Molecular Tagging Velocimetry (MTV)

The understanding of the flow behavior in many fluid systems requires global information about the fluid velocities. Our group has developed a technique for the quantitative non-intrusive mapping of fluid flow velocities simultaneously at many points over a plane. In this technique, which we call Molecular Tagging Velocimetry (MTV), the flowing medium is premixed with molecules that can be turned into long-lifetime tracers upon excitation by photons. Typically a pulsed laser is used to "tag" small regions of interest. The tagged regions are then imaged at two successive instants within the lifetime of the tracer. The measured displacement vectors provide estimates of the average velocity for each small region during the brief interval between exposures.

An example of a typical MTV experiment is shown at the right, applied to the flow of a vortex ring impinging on a wall. The fluid is water in this case, premixed with a water-soluble phosphorescent triplex compound developed by Nocera's group in the Chemistry Department at MSU. The upper left image shows the regions in the flow initially tagged by a grid of laser lines. The upper right figure is the image of the same molecules after being convected by the flow for 8 ms. Note the distortion of the fluid element due to the vortex ring's vorticity field. The corresponding velocity field is determined using a spatial correlation technique. A more detailed map of the vortex ring interacting with the wall is shown below at a later instant in time. Click on either image to see an enlarged view.

Additional information is available on the chemistry of MTV, typical setup of an MTV experiment, and how the resultant data are analyzed.

The MTV technique has also been extended to gas-phase flows using phosphorescent gases (for example, biacetyl). The fundamental flow studies in the internal combustion engine geometry form the primary impetus for these developments. An example of this work is the mapping of the velocity and vorticity fields for the induction flow into an engine geometry.

One advantge of the MTV technique over other commonly used whole-field velocimetry techniques which rely on light scattering from particles is, of course, its molecular nature. The issues related to the accurate tracking of the flow by the seed particles, particularly important to gas flows, is eliminated. The molecular nature of MTV also makes it suitable for obtaining other flow variables, such as pressure, temperature, and concentration, along with the velocity field.

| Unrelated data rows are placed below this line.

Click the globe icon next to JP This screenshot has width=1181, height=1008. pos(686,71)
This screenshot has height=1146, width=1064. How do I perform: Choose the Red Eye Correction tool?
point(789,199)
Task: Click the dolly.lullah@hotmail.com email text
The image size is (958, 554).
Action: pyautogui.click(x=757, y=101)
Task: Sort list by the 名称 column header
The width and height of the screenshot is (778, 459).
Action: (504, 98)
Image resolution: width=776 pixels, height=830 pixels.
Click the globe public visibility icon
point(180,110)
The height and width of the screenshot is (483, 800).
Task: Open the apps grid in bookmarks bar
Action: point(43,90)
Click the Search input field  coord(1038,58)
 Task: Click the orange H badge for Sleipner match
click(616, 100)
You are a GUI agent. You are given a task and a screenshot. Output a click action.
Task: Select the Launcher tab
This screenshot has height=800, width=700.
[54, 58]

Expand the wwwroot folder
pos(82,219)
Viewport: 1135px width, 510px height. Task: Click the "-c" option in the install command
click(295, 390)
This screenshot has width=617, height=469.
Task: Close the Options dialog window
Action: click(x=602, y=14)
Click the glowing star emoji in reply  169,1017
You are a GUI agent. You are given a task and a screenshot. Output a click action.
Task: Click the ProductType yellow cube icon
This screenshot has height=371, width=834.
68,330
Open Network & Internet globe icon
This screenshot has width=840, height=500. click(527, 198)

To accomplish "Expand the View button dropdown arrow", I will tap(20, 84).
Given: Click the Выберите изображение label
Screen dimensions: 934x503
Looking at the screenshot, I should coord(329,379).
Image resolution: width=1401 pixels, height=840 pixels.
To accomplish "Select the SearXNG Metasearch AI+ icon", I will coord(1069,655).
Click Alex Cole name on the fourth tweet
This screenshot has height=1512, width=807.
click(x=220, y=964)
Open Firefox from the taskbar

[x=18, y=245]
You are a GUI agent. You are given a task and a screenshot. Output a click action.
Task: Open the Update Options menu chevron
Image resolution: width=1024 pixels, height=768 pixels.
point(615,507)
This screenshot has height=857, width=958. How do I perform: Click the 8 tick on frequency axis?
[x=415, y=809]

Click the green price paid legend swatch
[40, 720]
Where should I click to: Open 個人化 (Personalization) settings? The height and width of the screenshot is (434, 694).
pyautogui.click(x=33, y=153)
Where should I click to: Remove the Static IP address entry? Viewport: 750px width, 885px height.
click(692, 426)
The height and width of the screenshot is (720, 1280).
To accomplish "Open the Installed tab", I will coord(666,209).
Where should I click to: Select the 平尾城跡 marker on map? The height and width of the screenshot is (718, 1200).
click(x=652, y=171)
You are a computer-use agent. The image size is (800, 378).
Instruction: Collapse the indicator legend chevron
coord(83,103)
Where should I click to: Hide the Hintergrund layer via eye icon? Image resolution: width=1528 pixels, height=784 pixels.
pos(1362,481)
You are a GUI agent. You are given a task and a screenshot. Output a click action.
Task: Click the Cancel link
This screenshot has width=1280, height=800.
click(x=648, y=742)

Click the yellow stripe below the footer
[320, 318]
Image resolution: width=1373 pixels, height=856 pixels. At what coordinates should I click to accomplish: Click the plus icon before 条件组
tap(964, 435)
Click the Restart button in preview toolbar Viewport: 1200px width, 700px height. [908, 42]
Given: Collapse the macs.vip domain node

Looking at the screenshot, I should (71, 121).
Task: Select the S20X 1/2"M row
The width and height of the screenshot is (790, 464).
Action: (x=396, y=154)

M. M. Koochesfahani, and D. G. Nocera (2007) Molecular Tagging Velocimetry,” Handbook of Experimental Fluid Dynamics, Chapter 5.4: 362-471, editors: J. Foss, C. Tropea and A. Yarin, Springer-Verlag.

C. P. Gendrich, M. M. Koochesfahani, and D. G. Nocera (1997) Molecular Tagging Velocimetry and Other Novel Applications of a New Phosphorescent Supramolecule. Experiments in Fluids 23(5) 361-372, 1997.

B. Stier and M. M. Koochesfahani (1999) Molecular Tagging Velocimetry (MTV) Developments in Gas Phase Flows. Experiments in Fluids, 26(1): 297-304.

B. Stier and M. M. Koochesfahani (1997) Molecular Tagging Velocimetry in Gas Phase and its Application to Jet Flows. FEDSM97-3687, presented at the ASME Fluids Engineering Division Summer Meeting, June 22-26, 1997.

C. P. Gendrich and M. M. Koochesfahani (1996) A Spatial Correlation Technique for Estimating Velocity Fields Using Molecular Tagging Velocimetry (MTV). Experiments in Fluids, 22(1): 67-77.

M. M. Koochesfahani, R. K. Cohn, C. P. Gendrich, and D. G. Nocera (1996) Molecular Tagging Diagnostics for the Study of Kinematics and Mixing in Liquid-Phase Flows. Plenary presentation at the Eighth International Symposium on Applications of Laser Techniques to Fluid Mechanics, Lisbon, Portugal, July 8-11, 1996: pp. 1.2.1 - 1.2.12.